## CEL ZADANIA 1
Ile razy do czerwca skoszono miasto według tekstu o koszeniu zieleni w mieście?
## CEL ZADANIA 2
Kontynuuj tekst o koszeniu zieleni w mieście, zaczynając zaraz po jego ostatnim zdaniu.

## PODANY FRAGMENT
━━━━━━━━━━

Wiosną został podjęty temat zasad koszenia miasta. Konspekt przedstawiliśmy w magistracie. Pomimo, że nie wszystko da się wprowadzić, przynajmniej teraz, jak np. powołania wydziału ds. zieleni w UM, który kompleksowo zająłby się ogólnie tematem zieleni, kolejne spotkania w ZGK przyniosły pewne zmiany.

Na terenie miasta zauważalna jest zmiana sposobu koszenia zieleni niskiej. Ustalenia w tej sprawie przyniosły bardziej widoczny w tym roku rezultat w postaci ograniczenia koszenia traw i naturalnych łąk będących pod zarządzaniem miejskiego Zakładu Gospodarki Komunalnej. Do czerwca miasto zostało skoszone dwa razy. Obecnie koszenia ograniczono do niezbędnych obszarów: pasów drogowych, miejsc reprezentatywnych  oraz placów zabaw.

━━━━━━━━━━

## DANE WEJŚCIOWE

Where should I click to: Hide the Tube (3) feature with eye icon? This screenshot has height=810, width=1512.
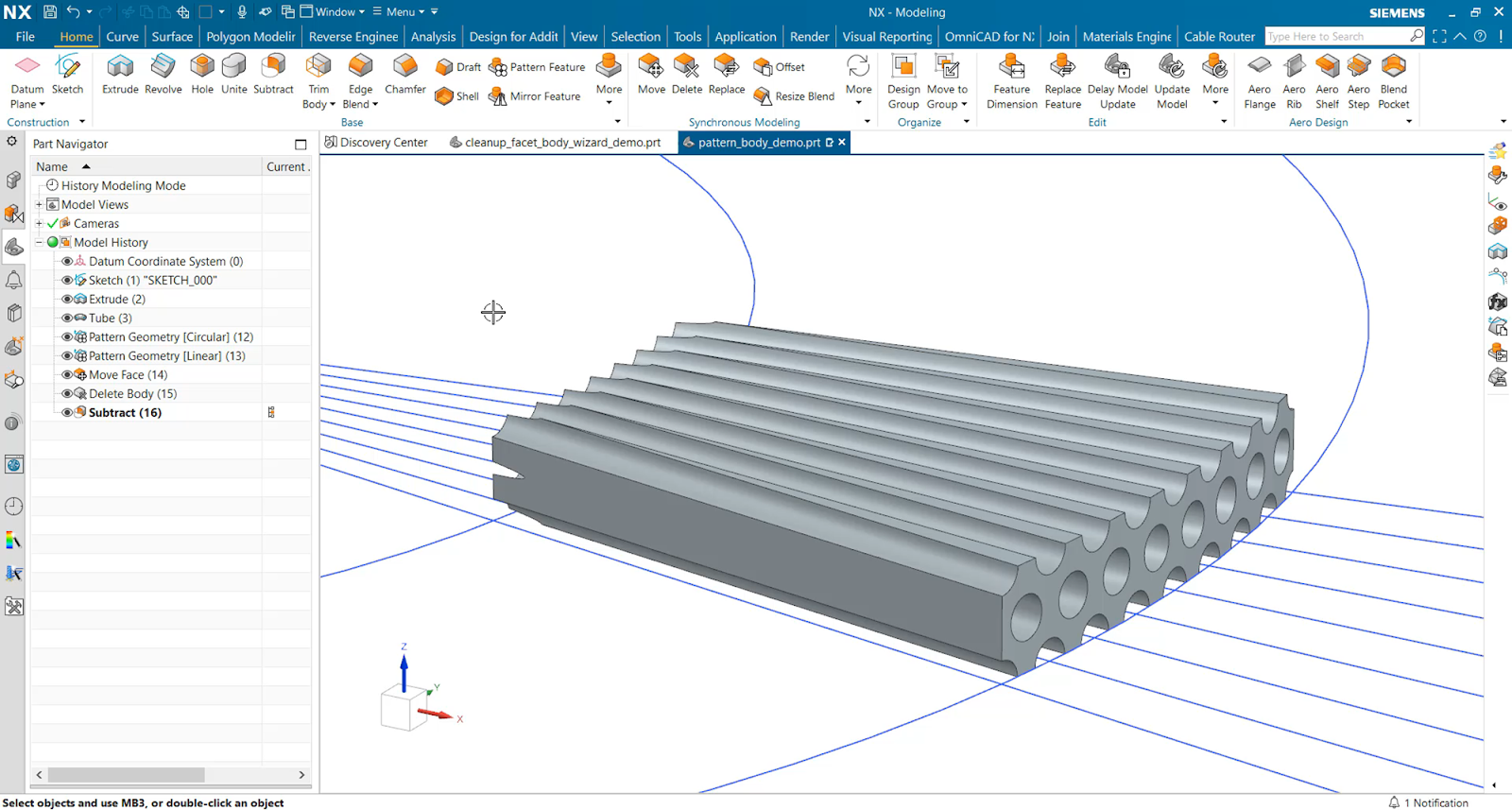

━━━━━━━━━━

## ODPOWIEDŹ 1
Dwa razy.

## ODPOWIEDŹ 2
Ograniczenie wykaszania nie oznacza całkowitej rezygnacji z koszenia, a wykonywanie go 1-3 razy w roku. Ustalono i stosuje się nie całkowite wykaszanie obszarów traw i naturalnych łąk i łączek (nie zasianych celowo, które po kilku latach i tak zarastają pierwotną roślinnością), np. z żmijowcami, mydlnicą, dziewannami, wrotyczami oraz gatunkami traw. Przy chodnikach i przy ścieżkach rowerowych, z wyłączeniem skrzyżowań i okolic przejść dla pieszych, gdzie koszenia są regularne i normalne, trawy koszone są na szerokość pół metra od dróg pieszych i rowerowych. Pozostawiane są też niekoszone kwartały, na których pojawiają się tabliczki informacyjne. W kolejnym sezonie planowane jest wprowadzać rośliny kwitnące odporne na ciężkie warunki. Staramy się wprowadzić strefowanie miejsc, które będą koszone określoną ilość razy w roku.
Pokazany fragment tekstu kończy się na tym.